Task goal: Copy out each line of the following material word for word.

Word and element pointing entries
+-------+

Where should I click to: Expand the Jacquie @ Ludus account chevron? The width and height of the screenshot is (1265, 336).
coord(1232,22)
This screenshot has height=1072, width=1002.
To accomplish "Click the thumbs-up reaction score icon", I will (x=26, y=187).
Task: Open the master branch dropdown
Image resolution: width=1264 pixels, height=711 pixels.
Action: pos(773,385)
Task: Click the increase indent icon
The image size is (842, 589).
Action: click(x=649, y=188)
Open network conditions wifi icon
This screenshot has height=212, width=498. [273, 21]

+-------+

Solution for this exercise:
Where should I click to: Expand the Jacquie @ Ludus account chevron? The width and height of the screenshot is (1265, 336).
coord(1232,22)
This screenshot has height=1072, width=1002.
To accomplish "Click the thumbs-up reaction score icon", I will (x=26, y=187).
Task: Open the master branch dropdown
Image resolution: width=1264 pixels, height=711 pixels.
Action: pos(773,385)
Task: Click the increase indent icon
The image size is (842, 589).
Action: click(x=649, y=188)
Open network conditions wifi icon
This screenshot has height=212, width=498. [273, 21]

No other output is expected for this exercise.